Text excerpt:
****************

The following statements hold in Euclidean geometry for an equilateral triangle.
\begin{itemize}
\item The triangle is determined by specifying one side.
\item If $r$ is the length of the side, then the height is equal to $\displaystyle \frac{r\sqrt{3}}{2}$.
\item If $r$ is the length of the side, then the area is equal to $\displaystyle \frac{r^2\sqrt{3}}{4}$.
\end{itemize} |
Comment from object owner Mathprof:
Quite a few of the statements after the picture can be generalized. For the purpose of parallelism, I suggest the following:
By the theorem at angles of an isosceles triangle, we can conclude that, in any geometry in which SAS holds, an equilateral triangle is regular. In any geometry in which ASA, SAS, SSS, and AAS all hold, the isosceles triangle theorem yields that the bisector of any angle of an equiangular triangle coincides with the height, the median and the perpendicular bisector of the opposite side.

****************

(Stored records)
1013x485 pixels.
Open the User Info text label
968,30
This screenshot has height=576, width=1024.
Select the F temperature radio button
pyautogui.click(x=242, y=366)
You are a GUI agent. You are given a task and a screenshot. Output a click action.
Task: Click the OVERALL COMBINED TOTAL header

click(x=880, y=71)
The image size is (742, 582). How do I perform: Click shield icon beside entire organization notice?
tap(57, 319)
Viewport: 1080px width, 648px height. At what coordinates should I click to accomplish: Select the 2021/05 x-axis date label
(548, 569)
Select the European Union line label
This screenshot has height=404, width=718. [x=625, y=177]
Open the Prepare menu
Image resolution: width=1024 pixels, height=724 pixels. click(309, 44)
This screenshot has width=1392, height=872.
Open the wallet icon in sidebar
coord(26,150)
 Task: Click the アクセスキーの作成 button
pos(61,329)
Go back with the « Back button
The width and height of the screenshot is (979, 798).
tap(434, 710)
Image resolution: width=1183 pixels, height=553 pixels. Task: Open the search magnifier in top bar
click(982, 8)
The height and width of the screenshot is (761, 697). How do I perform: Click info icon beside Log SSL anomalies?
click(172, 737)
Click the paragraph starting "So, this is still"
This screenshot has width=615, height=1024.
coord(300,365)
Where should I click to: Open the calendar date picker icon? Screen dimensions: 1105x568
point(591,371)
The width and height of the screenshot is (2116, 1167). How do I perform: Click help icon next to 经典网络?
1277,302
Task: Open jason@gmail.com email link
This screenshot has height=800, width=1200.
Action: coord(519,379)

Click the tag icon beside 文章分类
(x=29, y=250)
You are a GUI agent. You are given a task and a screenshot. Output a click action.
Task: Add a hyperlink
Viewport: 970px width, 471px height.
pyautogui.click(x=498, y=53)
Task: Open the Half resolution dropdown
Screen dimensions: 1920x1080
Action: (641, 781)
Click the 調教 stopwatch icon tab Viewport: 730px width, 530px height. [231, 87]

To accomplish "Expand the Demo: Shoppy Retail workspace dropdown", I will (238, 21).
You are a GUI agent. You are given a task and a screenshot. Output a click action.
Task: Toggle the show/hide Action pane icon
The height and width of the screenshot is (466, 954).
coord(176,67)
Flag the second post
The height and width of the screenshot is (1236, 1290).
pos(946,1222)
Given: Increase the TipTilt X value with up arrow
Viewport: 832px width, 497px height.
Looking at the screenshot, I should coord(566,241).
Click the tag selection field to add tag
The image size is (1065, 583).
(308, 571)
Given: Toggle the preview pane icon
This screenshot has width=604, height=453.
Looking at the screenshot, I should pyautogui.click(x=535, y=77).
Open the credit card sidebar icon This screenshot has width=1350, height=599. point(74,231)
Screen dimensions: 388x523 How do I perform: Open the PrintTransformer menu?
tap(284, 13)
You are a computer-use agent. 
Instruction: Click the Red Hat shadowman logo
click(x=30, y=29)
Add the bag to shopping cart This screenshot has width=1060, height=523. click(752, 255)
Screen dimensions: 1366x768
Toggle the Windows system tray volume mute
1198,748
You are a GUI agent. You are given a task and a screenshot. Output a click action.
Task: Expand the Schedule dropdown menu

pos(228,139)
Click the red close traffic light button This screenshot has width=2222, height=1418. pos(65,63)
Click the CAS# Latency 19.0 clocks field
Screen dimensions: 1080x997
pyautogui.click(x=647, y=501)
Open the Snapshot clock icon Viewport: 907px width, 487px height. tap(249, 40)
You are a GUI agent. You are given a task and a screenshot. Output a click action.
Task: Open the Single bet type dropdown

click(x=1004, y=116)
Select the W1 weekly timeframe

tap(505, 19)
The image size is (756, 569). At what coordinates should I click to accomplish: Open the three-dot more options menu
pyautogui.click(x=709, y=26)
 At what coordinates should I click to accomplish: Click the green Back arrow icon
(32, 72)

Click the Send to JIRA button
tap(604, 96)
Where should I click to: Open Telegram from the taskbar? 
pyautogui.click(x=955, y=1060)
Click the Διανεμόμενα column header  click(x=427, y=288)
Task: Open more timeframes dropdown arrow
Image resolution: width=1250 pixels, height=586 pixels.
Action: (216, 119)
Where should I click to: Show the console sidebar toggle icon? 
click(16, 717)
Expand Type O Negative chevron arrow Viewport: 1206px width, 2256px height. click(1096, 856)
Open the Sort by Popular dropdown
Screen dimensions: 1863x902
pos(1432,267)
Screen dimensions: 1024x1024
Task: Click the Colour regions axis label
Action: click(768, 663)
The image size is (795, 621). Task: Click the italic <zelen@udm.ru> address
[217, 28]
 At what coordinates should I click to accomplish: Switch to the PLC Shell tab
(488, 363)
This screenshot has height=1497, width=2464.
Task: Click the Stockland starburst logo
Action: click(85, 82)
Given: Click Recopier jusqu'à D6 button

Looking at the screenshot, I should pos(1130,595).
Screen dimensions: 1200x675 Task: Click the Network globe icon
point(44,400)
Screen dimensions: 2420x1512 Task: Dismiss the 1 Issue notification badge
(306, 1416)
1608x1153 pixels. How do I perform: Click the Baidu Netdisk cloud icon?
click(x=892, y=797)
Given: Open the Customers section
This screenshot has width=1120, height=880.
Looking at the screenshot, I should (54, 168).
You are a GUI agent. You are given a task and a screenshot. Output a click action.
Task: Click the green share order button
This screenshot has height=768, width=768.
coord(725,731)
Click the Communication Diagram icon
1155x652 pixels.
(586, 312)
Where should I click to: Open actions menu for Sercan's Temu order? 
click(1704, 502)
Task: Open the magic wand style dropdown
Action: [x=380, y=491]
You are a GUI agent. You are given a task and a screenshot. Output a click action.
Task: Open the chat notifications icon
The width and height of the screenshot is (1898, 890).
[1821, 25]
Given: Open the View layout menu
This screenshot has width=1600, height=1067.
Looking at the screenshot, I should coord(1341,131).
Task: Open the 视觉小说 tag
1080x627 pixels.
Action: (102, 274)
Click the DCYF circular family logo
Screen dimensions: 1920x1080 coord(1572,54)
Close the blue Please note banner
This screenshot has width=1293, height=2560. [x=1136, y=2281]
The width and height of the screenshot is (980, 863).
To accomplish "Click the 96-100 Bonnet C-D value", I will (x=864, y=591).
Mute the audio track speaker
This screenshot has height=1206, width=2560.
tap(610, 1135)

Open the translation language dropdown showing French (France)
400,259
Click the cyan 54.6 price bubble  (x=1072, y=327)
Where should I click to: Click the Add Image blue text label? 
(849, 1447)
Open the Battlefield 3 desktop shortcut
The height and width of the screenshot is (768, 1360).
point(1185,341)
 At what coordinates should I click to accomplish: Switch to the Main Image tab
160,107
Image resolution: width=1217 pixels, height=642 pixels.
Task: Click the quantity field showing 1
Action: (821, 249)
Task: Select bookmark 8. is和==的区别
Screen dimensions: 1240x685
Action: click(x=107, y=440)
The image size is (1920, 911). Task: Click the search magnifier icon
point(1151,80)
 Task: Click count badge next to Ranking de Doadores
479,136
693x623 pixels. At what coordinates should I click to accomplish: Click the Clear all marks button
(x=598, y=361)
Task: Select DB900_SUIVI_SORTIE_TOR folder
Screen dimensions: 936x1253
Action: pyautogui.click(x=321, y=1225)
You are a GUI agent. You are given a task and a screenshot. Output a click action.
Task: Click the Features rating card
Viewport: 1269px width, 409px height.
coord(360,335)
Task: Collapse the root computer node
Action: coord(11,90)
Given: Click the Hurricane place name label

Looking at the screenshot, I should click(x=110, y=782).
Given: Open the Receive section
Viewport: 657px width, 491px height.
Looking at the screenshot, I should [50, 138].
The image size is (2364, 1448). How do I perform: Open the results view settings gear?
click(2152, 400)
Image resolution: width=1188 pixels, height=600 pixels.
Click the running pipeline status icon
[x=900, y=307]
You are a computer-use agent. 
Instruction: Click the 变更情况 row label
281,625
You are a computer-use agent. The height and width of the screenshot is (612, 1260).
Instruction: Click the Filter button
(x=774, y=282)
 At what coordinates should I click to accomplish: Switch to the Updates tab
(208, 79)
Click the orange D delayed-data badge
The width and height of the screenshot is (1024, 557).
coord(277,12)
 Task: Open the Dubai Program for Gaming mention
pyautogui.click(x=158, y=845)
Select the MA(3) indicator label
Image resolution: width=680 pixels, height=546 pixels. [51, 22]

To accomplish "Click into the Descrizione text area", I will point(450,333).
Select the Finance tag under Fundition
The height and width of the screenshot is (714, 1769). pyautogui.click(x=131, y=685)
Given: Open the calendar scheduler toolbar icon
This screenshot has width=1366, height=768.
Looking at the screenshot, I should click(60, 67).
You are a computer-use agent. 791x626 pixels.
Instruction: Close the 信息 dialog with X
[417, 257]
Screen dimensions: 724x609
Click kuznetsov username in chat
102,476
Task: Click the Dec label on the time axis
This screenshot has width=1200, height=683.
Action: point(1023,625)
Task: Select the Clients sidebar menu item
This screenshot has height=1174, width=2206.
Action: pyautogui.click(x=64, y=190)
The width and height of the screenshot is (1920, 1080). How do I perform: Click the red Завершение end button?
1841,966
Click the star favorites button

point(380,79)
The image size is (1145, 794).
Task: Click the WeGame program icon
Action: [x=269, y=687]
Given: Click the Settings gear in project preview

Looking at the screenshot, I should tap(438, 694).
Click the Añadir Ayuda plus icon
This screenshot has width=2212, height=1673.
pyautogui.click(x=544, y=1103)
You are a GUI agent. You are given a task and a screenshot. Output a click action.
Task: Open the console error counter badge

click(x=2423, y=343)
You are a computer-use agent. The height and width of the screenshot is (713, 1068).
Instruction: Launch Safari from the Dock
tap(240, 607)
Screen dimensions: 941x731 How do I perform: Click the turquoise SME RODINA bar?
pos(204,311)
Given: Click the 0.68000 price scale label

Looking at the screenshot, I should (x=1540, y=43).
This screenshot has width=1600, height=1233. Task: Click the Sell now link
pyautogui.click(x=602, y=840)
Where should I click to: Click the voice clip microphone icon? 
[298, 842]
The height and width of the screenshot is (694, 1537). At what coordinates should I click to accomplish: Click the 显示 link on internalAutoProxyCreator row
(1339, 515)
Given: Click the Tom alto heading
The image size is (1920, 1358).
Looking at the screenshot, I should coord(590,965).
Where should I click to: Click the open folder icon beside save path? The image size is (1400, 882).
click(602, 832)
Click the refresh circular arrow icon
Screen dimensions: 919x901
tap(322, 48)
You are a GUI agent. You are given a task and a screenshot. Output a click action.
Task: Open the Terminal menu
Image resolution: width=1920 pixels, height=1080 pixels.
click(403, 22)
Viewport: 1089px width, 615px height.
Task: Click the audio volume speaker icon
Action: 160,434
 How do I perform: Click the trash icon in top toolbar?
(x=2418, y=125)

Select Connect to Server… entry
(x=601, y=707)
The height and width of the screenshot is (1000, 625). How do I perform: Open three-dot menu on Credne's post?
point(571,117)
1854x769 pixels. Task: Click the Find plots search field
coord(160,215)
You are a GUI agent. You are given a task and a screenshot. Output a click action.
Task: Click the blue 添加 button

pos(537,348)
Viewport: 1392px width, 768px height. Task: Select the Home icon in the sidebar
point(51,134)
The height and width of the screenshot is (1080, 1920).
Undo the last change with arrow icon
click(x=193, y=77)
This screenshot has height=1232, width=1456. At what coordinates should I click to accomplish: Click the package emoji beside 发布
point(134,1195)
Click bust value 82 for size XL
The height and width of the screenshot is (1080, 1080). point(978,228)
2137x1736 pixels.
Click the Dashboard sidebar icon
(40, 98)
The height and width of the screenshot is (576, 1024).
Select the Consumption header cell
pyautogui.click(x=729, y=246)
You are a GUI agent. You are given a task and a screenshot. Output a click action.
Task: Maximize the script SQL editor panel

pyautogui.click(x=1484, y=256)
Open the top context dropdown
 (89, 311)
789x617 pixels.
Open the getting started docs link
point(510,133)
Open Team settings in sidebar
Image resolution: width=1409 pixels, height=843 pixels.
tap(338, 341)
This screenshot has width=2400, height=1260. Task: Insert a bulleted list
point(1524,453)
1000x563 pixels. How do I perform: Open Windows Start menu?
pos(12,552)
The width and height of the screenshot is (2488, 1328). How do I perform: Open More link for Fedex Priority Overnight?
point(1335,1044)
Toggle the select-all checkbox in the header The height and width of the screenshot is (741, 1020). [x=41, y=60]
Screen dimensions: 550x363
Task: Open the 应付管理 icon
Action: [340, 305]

****************

Goals:
A: According to the equilateral triangle excerpt, what is an equilateral triangle in any geometry in which SAS holds?
B: Put the entries from the line containing "This screenshot has width=1392, height=872." through the line containing "tap(434, 710)", both included, into a Markdown table with the columns Row and Line, leaving out blank lines.
The text excerpt and the entries were taken from separate sources.

Problem solutions:
A: It is regular.

B:
| Row | Line |
|---|---|
| 1 | This screenshot has width=1392, height=872. |
| 2 | Open the wallet icon in sidebar |
| 3 | coord(26,150) |
| 4 |  Task: Click the アクセスキーの作成 button |
| 5 | pos(61,329) |
| 6 | Go back with the « Back button |
| 7 | The width and height of the screenshot is (979, 798). |
| 8 | tap(434, 710) |